2016 Poster Sessions : General Game Playing

Student Name : Bertrand Decoster
Advisor : Mike Genesereth
Research Areas: Artificial Intelligence
General Game Players are computer systems able to play games based solely on formal game descriptions supplied at "runtime". In other words, they don't know the rules until the game starts. Unlike specialized game players, such as Deep Blue or AlphaGo, general game players cannot be trained in advance for specific games; they must discover the relevant strategies themselves. General game playing expertise depends on intelligence on the part of the game player and not just intelligence of the programmer of the game player.
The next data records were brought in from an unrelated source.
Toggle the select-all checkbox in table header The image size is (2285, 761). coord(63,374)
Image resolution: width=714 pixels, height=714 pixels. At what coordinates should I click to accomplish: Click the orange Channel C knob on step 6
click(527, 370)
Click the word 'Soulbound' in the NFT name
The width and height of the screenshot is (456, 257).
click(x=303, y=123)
GGP is an interesting application in its own right. It is intellectually engaging and really fun. But it is much more than that. It provides a theoretical framework for modeling discrete dynamic systems and for defining rationality in a way that takes into account problem representation and complexities like incompleteness of information and resource bounds. It has practical applications in areas where these features are important, e.g. in business and law. More fundamentally, it raises questions about the nature of intelligence and serves as a laboratory in which to evaluate competing approaches to artificial intelligence.

Bertrand Decoster did his master in the Ecole Polytechnique, France, before starting his PhD in Stanford's ICME program. His work for his advisor, Michael Genesereth, focuses on General Game Playing (GGP). The goal is to have the machine understand set of rules rather than blindly manipulating them. He is interested notably in knowledge representation, artificial intelligence and machine learning.